Investors should turn to commodities underpinned by the emerging economies to shelter from an inflation storm set to hit the UK, says the manager of the Fidelity Global Real Assets fund.
Amit Lodha says prices are likely to surge over the next three to five years as Western Governments turn to inflation to tackle high debt burdens and economies are flushed with money from fiscal stimulus programmes.
"I do not have a strong view on whether we will see inflation this year or next year, but on a three to five year view I believe we will have an inflation problem," he says.
Lodha's research - based on the returns of different pan-European sectors during inflationary periods since the 1970s - suggests basic resources and oil & gas perform well in a high-inflation environment.

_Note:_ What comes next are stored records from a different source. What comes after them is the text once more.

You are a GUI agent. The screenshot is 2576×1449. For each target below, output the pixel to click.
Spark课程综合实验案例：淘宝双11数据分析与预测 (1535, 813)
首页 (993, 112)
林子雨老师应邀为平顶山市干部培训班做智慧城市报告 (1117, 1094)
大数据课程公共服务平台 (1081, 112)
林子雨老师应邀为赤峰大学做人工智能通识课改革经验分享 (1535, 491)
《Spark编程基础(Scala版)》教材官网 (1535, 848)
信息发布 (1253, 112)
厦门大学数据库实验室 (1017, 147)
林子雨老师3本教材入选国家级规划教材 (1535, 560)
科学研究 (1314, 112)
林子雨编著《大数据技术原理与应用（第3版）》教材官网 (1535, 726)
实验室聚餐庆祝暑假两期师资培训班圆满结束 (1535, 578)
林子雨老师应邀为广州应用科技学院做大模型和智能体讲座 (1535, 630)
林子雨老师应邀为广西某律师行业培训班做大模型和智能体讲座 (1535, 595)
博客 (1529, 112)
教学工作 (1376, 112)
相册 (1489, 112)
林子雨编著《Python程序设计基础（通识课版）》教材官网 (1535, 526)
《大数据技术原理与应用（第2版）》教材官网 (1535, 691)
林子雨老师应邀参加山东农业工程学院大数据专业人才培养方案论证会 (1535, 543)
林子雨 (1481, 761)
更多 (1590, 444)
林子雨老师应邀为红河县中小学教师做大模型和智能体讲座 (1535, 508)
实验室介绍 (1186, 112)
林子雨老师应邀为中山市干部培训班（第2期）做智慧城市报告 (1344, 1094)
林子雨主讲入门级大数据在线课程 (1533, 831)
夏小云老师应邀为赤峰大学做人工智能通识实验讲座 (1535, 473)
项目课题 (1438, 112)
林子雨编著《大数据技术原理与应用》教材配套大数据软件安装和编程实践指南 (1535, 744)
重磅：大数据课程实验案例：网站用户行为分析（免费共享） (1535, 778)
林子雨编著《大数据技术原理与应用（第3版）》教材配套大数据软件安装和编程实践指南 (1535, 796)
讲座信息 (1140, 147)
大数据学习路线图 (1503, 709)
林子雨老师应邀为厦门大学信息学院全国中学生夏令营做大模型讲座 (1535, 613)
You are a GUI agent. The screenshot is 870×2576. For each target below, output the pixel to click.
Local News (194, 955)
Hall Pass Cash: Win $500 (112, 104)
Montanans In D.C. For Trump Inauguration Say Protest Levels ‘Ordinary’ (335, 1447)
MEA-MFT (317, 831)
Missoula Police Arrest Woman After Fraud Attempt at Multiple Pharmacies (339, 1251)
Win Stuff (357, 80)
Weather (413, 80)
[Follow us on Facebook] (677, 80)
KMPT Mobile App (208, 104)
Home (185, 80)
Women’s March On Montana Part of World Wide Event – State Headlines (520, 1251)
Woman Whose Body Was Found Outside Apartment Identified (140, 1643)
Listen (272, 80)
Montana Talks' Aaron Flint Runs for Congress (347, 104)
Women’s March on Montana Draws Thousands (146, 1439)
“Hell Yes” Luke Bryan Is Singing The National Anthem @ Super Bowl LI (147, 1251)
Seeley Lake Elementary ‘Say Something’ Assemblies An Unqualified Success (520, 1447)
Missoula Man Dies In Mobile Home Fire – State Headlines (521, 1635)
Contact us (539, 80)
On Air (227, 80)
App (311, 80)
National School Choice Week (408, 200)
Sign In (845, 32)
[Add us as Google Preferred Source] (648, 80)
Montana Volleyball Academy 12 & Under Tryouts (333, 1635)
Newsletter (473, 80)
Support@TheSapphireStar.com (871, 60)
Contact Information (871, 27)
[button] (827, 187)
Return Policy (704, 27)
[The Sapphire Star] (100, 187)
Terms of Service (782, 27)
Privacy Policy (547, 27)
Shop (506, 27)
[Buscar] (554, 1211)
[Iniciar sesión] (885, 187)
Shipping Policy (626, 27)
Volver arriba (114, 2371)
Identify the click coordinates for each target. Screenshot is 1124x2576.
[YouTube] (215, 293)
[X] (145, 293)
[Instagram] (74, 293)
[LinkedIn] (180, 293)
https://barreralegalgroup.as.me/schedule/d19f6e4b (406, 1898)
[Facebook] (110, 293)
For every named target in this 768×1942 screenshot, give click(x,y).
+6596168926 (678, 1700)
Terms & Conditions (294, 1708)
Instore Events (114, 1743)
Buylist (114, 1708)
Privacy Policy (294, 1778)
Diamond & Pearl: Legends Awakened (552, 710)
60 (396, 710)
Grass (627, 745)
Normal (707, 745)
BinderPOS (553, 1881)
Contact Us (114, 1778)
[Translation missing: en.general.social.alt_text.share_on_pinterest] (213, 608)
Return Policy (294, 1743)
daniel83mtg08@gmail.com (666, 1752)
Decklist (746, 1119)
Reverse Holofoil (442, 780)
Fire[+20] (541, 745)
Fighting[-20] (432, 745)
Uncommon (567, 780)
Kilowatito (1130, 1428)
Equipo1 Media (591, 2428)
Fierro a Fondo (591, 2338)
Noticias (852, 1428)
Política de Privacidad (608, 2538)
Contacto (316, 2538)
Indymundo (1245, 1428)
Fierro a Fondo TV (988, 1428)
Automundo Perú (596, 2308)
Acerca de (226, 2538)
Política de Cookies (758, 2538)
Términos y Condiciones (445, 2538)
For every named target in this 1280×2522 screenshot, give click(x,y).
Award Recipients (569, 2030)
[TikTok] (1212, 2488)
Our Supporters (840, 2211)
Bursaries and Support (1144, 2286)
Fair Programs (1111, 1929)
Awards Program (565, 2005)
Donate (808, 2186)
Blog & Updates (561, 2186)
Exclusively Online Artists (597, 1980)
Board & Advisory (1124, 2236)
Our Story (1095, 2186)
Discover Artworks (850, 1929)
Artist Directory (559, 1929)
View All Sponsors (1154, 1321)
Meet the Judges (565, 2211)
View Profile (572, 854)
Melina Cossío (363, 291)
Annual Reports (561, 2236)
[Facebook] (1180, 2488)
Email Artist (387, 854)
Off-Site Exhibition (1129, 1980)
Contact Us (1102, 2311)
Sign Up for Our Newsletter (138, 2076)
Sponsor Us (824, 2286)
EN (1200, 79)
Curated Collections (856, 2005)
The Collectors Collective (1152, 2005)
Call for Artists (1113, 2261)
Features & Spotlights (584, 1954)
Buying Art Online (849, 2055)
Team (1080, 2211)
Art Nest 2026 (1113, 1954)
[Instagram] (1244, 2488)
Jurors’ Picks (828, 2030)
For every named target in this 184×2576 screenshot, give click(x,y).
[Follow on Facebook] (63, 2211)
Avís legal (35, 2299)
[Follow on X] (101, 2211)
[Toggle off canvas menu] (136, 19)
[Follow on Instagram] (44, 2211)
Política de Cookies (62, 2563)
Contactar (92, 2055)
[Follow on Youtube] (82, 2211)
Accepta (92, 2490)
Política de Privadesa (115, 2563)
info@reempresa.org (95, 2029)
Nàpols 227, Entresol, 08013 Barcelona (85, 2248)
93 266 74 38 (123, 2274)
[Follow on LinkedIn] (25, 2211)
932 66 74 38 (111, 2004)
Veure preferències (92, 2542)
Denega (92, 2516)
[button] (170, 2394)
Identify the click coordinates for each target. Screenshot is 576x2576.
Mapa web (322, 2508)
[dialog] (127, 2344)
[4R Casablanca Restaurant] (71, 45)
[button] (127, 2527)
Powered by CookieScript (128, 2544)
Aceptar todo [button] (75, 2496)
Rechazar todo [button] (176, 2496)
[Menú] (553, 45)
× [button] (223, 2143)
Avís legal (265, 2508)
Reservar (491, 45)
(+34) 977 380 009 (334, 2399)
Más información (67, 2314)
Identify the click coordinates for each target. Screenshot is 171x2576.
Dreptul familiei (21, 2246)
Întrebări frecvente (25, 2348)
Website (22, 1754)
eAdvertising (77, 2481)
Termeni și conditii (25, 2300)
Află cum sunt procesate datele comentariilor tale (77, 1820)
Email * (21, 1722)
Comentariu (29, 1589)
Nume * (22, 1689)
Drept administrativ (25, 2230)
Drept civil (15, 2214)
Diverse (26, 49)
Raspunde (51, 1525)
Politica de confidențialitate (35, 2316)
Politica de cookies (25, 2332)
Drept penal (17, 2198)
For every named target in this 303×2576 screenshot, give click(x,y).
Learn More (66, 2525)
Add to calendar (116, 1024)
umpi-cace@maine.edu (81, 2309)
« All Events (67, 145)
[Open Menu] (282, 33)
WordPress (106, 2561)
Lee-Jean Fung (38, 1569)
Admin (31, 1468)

Basic resources beat the market 100% of the time during these periods and oil & gas also performed well, out-performing the market 80% of the time.
These sectors are also underpinned by the long-term growth potential of the emerging economies. Lodha points to the Chinese car market to illustrate the point as while the country might be one of the smallest markets in the world it is buying more cars than the US, the world's largest market.
"What I do in my fund is play the pricing power across the value chain," he says. "I am playing the long-term theme of increased car penetration by thinking about what goes into making cars, such as copper, aluminium and steel. So I buy copper related equities if I think copper is in short supply. Or I buy aluminium related equities I think aluminium is in short supply."
"Growth, development and the increase in both infrastructure and consumption spends in emerging markets is an investment theme that will stay with us for the next 20 to 30 years," adds Lodha.
Fidelity's positive outlook for emerging markets is echoed by Neptune, whose research indicates over the next five years emerging markets will provide no less than two-thirds of incremental growth in global GDP.
Fidelity Global Real Assets fund aims to achieve long-term capital growth from a portfolio primarily invested in equity securities of companies across the world with exposure to commodities, property, industrials, utilities, energy, materials and infrastructure.